If the Supreme Court concludes that Nance’s challenge must be analyzed as a habeas claim, then it must answer the second question presented: whether that claim should be subject to the near-categorical prohibition on “successive” habeas litigation. The pertinent habeas provision (28 U.S.C. § 2244(b)(2)) prohibits consideration of successive petitions, with extremely thin exceptions for new rules of substantive constitutional law and overwhelming evidence of innocence. (Neither exception matters in most method-of-execution litigation.) But not all second-in-time petitions are classified as successive. So Nance presents a question about whether a second-in-time petition containing a method-of-execution challenge should be classified as “successive” within the meaning of Section 2244(b)(2). Georgia says it should, and Nance says it shouldn’t. (The United States takes no position on the second issue.)
The most important precedent on this question is Panetti v. Quarterman, which took a functionalist approach to “successiveness.” Panetti involved a so-called “Ford claim,” which is an allegation that a prisoner is not competent to be executed. Because Ford claims involve a prisoner’s mental fitness at the moment of execution, they can’t be raised until the timing of an execution is ascertainable. Panetti therefore held that a Ford claim is not successive within the meaning of Section 2244(b)(2), even though such claims formally appear in a second-in-time petitions. The second question in Nance is whether the court is going to treat Panetti as a rule for Ford claims only, or as a slightly broader rule for other claims that remain unripe at the moment the prisoner files their initial federal petition.

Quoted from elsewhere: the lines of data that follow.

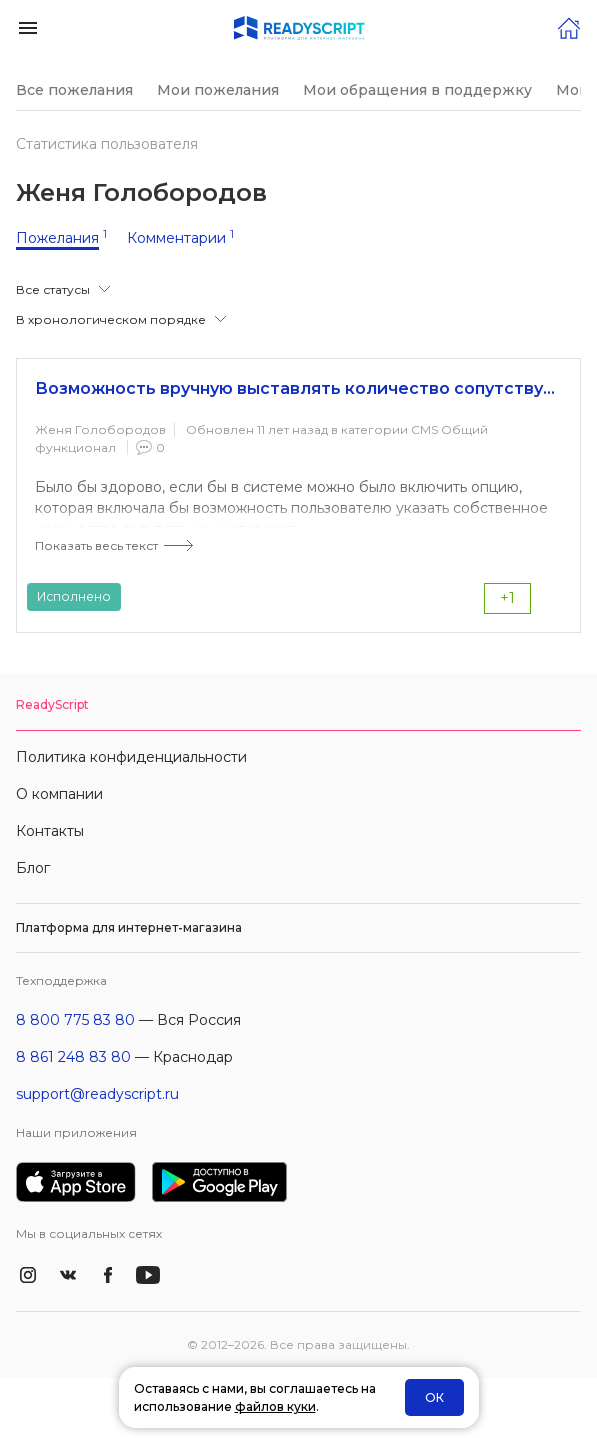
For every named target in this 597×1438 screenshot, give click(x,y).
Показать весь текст (96, 545)
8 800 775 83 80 (75, 1020)
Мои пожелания (218, 90)
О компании (59, 794)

Nance is ultimately a case about how aggressively the Supreme Court wants to suppress method-of-execution claims, which it generally views as legalistic ploys to delay imposition of valid death sentences. If it adopts Georgia’s preferred rule, then it will meaningfully alter the form and timing of Eighth Amendment challenges, and it will substantially reduce judicial enforcement against the states. The court’s general disposition towards method-of-execution claims notwithstanding, the court agreed to review a lower court decision against a prisoner — which raises the very real prospect that Nance might be a case in which the court is actually prepared to rule in the prisoner’s favor.